The merger has been in the works for the past 18 months, said Houston, 64.
“I wanted to get the firm to the next level … beyond growing it with one or two new salespeople a year,” he said. “How do we get this from a $10 million or $11 million company to a $20 million company in five years?”
With Cassidy Turley, “we will have their financial assets to call on, if we want to do something,” Houston said. “In Colliers, if we wanted to do something, if I wanted to go buy another company or start a line of business, I had to finance it myself.” And in being part of one large company, rather than an independent firm within a network, “your risk is spread out, you have resources you didn’t have before,” he said.
Colliers Houston will own about 6.2 percent and have 12 shareholders in the new company, which will be the largest employee-owned brokerage firm in the country and have a total of 360 shareholders, Houston said. Cassidy Turley will encompass 57 offices and 2,700 employees, and will manage 22,000 corporate facilities totaling 420 million square feet.
Following the merger, Houston said he plans to expand the firm’s personnel, which currently includes 37 brokers in offices in Teaneck, Parsippany and the Somerset section of Franklin. In particular, he is looking to increase the amount of space the firm manages in New Jersey, from 10 million square feet to 40 million, over the next five years.
“We’ve gotten a lot of calls from a lot of people, and I think we’ll get more,” he said. “Where else can you be an owner? We’re prepared to give people stock if they’re significant producers that can justify the compensation.”
Houston said he found out a month ago that Colliers International’s board had decided to terminate the license of Colliers USA — of which Colliers Houston is a shareholder — and awarded the license to FirstService Real Estate Advisors, which has purchased a 70 percent stake in Colliers International. FirstService Williams New Jersey, the local office of FirstService, will now serve as the New Jersey operations for Colliers International and adopt the Colliers International name.

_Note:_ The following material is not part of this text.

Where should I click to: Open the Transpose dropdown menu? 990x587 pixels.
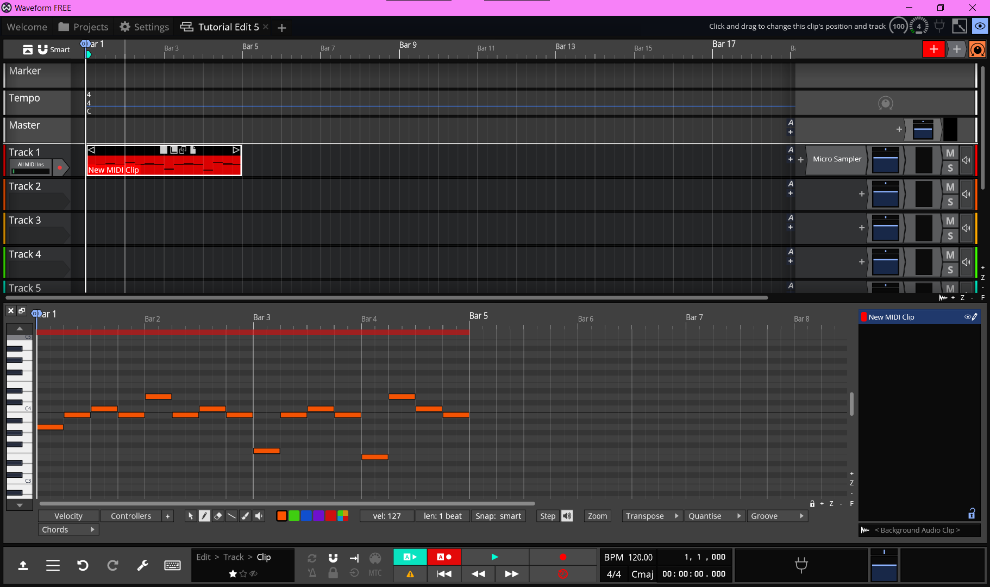click(x=652, y=516)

Not much will change in the day-to-day operations of the firm, Houston said. “We believe in empowering people to do their jobs, and as long as you do your job, you can do whatever you want,” he said. To avoid building up a large overhead, Cassidy Turley will be decentralized and have a virtual headquarters, with the top personnel scattered across the country.

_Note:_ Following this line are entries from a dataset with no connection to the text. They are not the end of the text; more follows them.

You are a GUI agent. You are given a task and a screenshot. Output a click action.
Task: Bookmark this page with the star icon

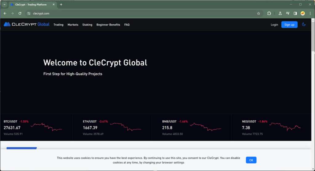pos(258,14)
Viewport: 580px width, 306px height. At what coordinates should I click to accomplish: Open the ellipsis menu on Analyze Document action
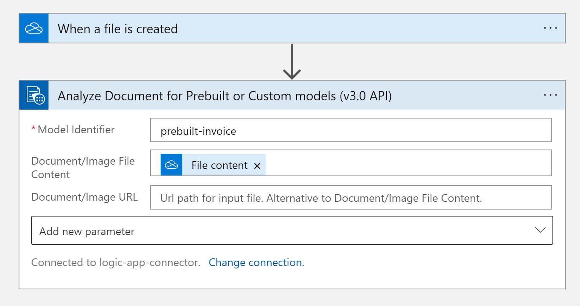point(550,95)
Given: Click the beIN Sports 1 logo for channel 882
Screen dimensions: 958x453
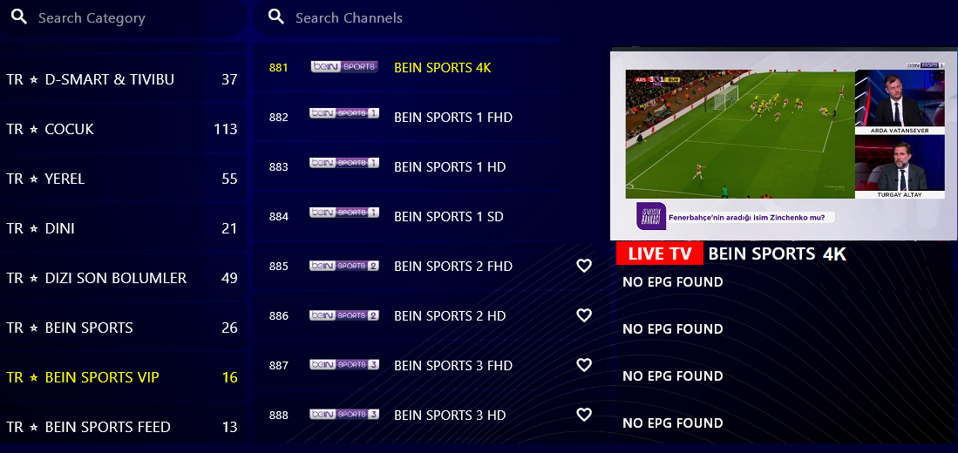Looking at the screenshot, I should click(344, 113).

He doesn’t yet know what his new title will be, but Houston said, “all of my clients know me — everybody in the state knows me — and if I had no title on my card, I don’t think anybody would care.”
Despite Cassidy Turley being a brand-new entity in New Jersey, “I don’t think it’s going to be that tough to rebrand,” he said. The firm rebranded once before, from the David T. Houston Co. to Colliers Houston & Co. when it joined the network in the mid-’80s. Back then, “nobody had ever heard of Colliers,” he said.

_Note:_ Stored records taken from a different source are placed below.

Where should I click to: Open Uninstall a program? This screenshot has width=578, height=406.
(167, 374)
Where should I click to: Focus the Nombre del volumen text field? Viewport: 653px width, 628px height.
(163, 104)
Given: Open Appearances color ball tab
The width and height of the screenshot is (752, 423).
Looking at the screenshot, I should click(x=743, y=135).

Still, joining Cassidy Turley signifies a major change for a firm that has carried the Houston name since 1917, when E.E. Bond & Co. became Houston, Bond & Co. after Houston’s grandfather — also named David Houston — joined the company; the younger Houston joined the firm in 1972 and has served as president since 1978.
“I gave a speech the other day and somebody said, ‘Gee, you must be really sad. One hundred years, your name on the door,’” he said. But, “the only reason the name means anything is because of what it stands for” — integrity, hard work, service to clients, taking care of employees — and that “doesn’t change with a name change.”
More mergers are likely to occur in the commercial real estate brokerage industry, he said. “You’re either going to have to grow and have the capital to grow to provide the services that the major companies want, the way they want them, or you’re going to have to be the boutique firm that gets their business from their golf partners and their friends,” Houston said. With midsized firms, however, “people are writing their obituaries as they speak, because they’re just not going to be able to survive.”
Most of the independent, family-owned firms that dominated the industry when Houston started out have disappeared with the growth of regional and national companies and the advent of computers and better communications systems, he said. When he joined his firm in 1972, it focused purely on industrial real estate, since New Jersey had very little office space at the time. But Houston started building the company’s office division in 1981, just as an office building boom began to take hold in the state; today, about 50 percent of the firm’s business is in the office sector.
The merger into Cassidy Turley “is just another step to address change,” Houston said. “You can’t not react to change. Either you address it and hope you address it correctly, or you do nothing and go out of business.”